The findings of this study were in parallel with that confirmed by Saleh et al., [25] as the comparison of chest findings with HRCT in both cryoglobulins positive patients and cryoglobulins negative patients with HCV showed insignificant difference. Moreover, they reported that the prevalence of mixed cryoglobulinemia was 61.7% in the studied HCV patients.

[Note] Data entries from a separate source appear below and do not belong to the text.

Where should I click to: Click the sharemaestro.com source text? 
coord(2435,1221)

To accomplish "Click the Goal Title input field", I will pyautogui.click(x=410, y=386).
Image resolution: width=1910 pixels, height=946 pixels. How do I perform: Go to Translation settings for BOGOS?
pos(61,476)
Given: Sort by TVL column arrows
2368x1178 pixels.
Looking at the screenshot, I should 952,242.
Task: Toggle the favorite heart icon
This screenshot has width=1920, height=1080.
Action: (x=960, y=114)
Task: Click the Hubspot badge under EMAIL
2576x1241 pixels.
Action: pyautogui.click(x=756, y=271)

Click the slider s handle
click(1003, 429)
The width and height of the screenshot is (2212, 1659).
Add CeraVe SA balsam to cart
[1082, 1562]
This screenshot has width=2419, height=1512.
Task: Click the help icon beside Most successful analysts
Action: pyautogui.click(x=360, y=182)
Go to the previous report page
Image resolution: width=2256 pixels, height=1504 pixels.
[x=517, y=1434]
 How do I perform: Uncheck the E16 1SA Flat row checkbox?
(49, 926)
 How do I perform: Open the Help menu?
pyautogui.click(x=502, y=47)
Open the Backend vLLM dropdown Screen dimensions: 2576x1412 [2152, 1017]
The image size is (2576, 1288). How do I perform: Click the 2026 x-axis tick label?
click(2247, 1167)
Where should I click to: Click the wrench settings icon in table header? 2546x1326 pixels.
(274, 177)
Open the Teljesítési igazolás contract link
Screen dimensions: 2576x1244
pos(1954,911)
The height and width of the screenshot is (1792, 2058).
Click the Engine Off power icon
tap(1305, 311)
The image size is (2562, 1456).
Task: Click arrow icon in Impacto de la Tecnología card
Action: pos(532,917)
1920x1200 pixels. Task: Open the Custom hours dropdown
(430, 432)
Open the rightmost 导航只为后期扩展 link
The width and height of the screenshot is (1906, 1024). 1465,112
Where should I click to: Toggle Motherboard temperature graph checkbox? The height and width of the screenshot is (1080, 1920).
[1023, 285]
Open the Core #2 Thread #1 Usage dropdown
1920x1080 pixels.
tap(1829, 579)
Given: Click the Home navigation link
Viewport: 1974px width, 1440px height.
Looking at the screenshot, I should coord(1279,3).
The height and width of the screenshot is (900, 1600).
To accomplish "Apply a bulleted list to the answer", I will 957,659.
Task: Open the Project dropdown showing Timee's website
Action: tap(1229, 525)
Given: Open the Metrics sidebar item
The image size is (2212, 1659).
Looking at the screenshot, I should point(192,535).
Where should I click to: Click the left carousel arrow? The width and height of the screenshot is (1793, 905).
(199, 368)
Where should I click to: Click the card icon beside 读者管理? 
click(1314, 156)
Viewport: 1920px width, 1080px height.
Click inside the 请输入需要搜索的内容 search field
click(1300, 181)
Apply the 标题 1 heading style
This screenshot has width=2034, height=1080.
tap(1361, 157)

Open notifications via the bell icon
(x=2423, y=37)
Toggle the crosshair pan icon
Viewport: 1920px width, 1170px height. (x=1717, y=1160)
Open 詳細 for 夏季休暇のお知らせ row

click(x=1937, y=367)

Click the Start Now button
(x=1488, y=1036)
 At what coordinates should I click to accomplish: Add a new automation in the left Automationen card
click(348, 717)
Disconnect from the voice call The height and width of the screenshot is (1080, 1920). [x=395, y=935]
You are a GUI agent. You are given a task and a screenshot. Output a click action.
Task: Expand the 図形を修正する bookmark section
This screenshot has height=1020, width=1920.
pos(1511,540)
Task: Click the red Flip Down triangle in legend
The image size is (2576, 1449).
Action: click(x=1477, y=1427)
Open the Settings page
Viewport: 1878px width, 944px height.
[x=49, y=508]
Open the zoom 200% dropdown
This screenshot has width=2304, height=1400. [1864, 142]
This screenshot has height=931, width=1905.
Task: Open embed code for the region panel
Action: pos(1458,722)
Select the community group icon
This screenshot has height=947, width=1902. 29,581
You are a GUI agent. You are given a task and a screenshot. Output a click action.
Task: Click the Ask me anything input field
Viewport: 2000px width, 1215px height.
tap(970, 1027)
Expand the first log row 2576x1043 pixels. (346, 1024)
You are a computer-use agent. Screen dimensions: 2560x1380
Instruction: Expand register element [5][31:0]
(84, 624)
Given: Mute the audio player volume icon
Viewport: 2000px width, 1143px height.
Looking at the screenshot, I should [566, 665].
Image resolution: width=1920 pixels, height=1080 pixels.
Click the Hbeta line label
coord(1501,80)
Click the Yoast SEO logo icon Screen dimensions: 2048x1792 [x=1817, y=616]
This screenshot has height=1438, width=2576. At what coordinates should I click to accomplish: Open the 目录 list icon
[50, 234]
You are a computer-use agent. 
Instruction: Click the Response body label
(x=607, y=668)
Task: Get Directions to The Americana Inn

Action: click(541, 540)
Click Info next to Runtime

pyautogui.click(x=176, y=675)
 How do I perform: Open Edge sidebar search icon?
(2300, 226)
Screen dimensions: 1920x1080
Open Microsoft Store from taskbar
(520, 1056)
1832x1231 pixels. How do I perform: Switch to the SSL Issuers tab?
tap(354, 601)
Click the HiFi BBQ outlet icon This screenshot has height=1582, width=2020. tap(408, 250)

Our result is within the range of the previous estimates for prevalence of mixed cryoglobulinemia in HCV infection, which varies widely from 10% to 70% [8]. The most frequently affected internal organs in patients with HCV infection and mixed cryoglobulinemia (MC) rather than the liver are the peripheral nerves, kidneys, lungs and joints [24]. In comparison of our findings were in agreement with those concluded by Saleh et al., [25] as understanding the respiratory effects of HCV which is considered to be a major health problem in Egypt, this might improve our approach in the treatment of respiratory problems complicating HCV.

5. Conclusions

Chronic HCV infection might cause IPF and this could be detected by HRCT in patients presenting with mild respiratory symptoms such as shortness of breath and dry cough.
HRCT findings of IPF in presence of mild respiratory symptoms might follow for confident of such diagnosis in absence of lung biopsy. Patient with chronic HCV infection should be evaluated for early diagnosis of IPF.

6. Recommendations

With the advent of a new era of directly acting anti HCV drugs with high expected cure rate. We suggest further studies on a large scale of Chronic. HCV patients with respiratory affection pre and post treatment with these new drugs for more understanding and documentation of the relationship between Chronic. HCV infection and new pulmonary disorders.
Physicians should keep in mind that any patient with chronic HCV infection presenting with mild respiratory symptoms such as shortness of breath and dry cough might have IPF.
Further studies on large scale patients are needed for more evaluation of the relationship between HCV viremia, liver pathology and pulmonary fibrotic changes.